Something about Harry

Yup, I went to see "Harry Potter" this weekend. I bought my ticket early and then went to the nail salon right across the street for a manicure. I had plenty of time, even with a short wait, but about 30 minutes before showtime a line started to form on the sidewalk. Yikes! I didn't quite make it through one 5 minute cycle under the hand dryer, and I was out the door. To stand in the cold for fifteen minutes, yes. But that's part of the fun! As a guy standing behind me said, "This is the most eclectic Harry Potter line I've ever seen." He wasn't from the neighborhood.

I read an interview with the director, Mike "Four Weddings & A Funeral" Newell, who said that he felt he could add a British schoolboy sensibility that the first two films lacked. The reality is messier, not the clean bright Hollywood shine that Chris Columbus gave Hogwarts in movies one and two. And then, of course, Alfonso "Y Tu Mama Tambien" Cuaron directs #3, and his is gritty, so it's already been done.

So I don't know that's why Newell decided to make his film look - I want to say dark, but it was more, I'd say, dim. Like scenes weren't lit quite enough, or at least were in more natural lighting. It might just be the fault of the equipment in the theater I was in. I don't know. But, for example, in one scene Neville is standing in the shallow water of a lake (harvesting plants, I think) and you can't make out that it's him because the water is so bright and white and he is a shadow. I don't think it's supposed to be ominous - just realistic looking. An entire other scene takes place outside on the lawn, where the students aren't sitting in the sunshine, but under a canopy of trees. You can see glimpses of bright sky through the dark leaves above them, but they are in the shade.

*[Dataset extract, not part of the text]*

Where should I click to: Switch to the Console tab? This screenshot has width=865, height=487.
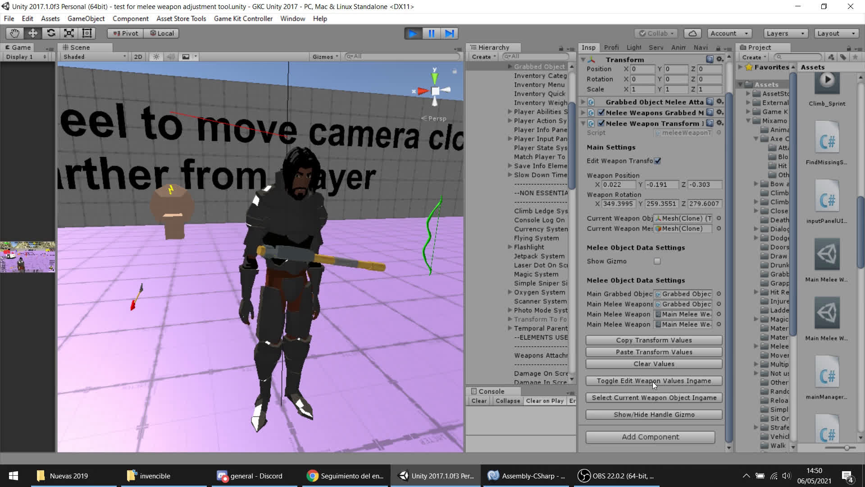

I sorta liked the look of it, but also thought that this thing is going to look like shit on a small tv like mine.

What more can I say? "Goblet of Fire" was my favorite of the books, and it makes a great movie. I loved it.

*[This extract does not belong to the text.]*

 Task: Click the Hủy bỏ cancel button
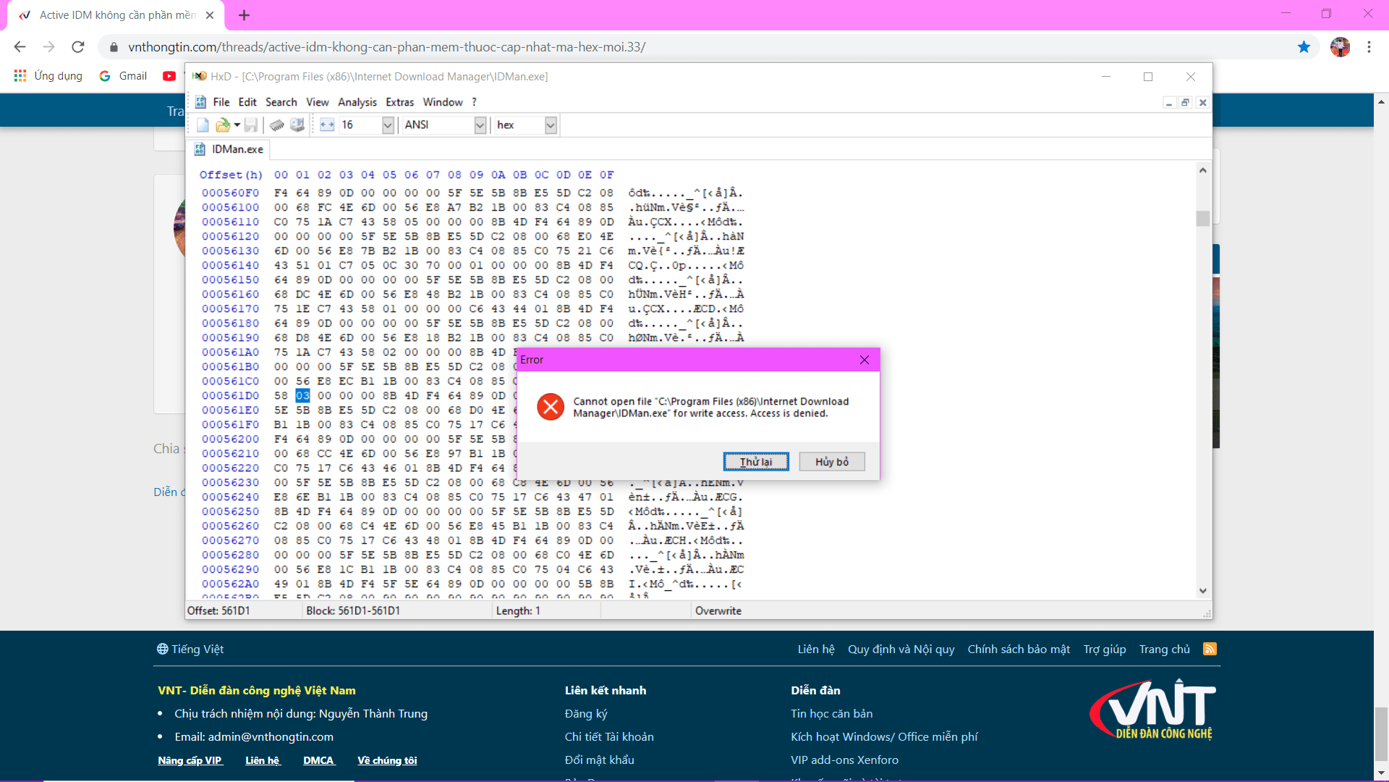click(x=831, y=462)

Note: I overheard two people at work making the old tired comment that the actors are getting old, will they have to recast? I didn't say anything, because I don't really know them, nor do I want all of my early interaction at work to be correcting people, but I am assuming that they haven't read the books. Because each is one year at school - so Harry & the gang are one year older. So as long as they keep making a movie a year, how exactly is that going to be an issue? Yes, the actors are starting to look adolescently gawky, but the characters are starting to act adolescently gawky. It's not like the actor who plays poor Walt on "Lost," who is now a year older than when his character landed on the island 48 days ago. Yeah, that will be a hard one.


Blogger Pynchon said...

There was an interview in a British magazine, over the weekend, in which the producer of the "Harry Potter" films expressed the opinion that he hopes the stars will all sign up for the remaining 3 movies. He" doesn't seem to think that it will be a problem.

5:53 PM  
Blogger medusa said...

Me, neither - I don't think the actors are doing much else! Plus Daniel Radcliffe hasn't exactly been getting rave reviews for his acting...

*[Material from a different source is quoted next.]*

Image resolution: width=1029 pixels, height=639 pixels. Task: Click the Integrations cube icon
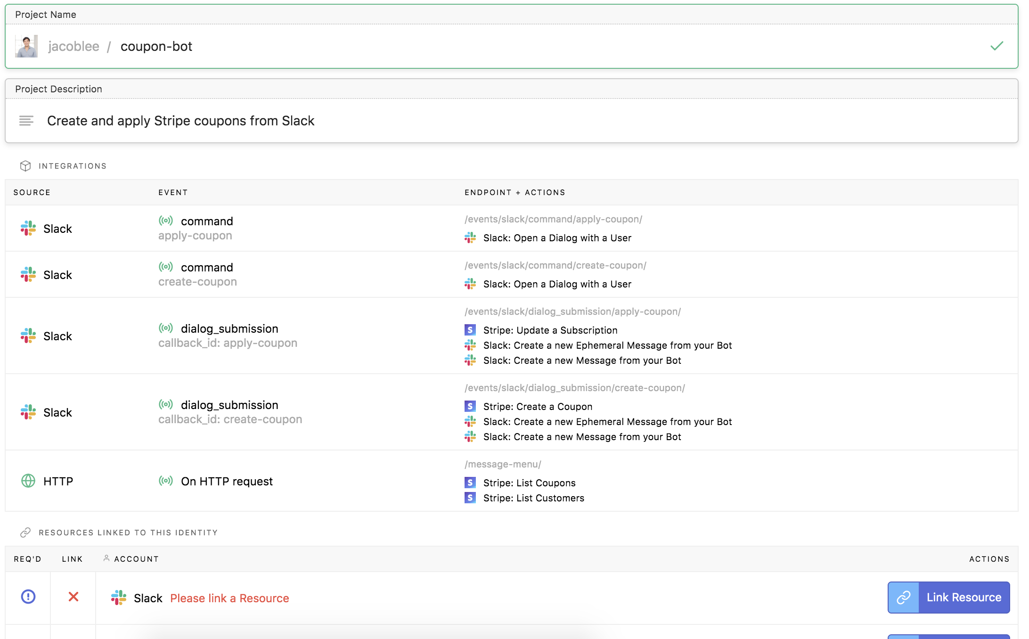(25, 166)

Anyway, I just hate when people talk crap about something they don't know enough about. Like when people who never watch "Lost" criticize it, saying, how can those people look so relatively normal? Why don't the women all have hairy legs and the men beards?

Well, duh, they crashed with all of their luggage - and the luggage of everyone that died. Surely Sawyer's got a stash of razors and personal supplies somewhere.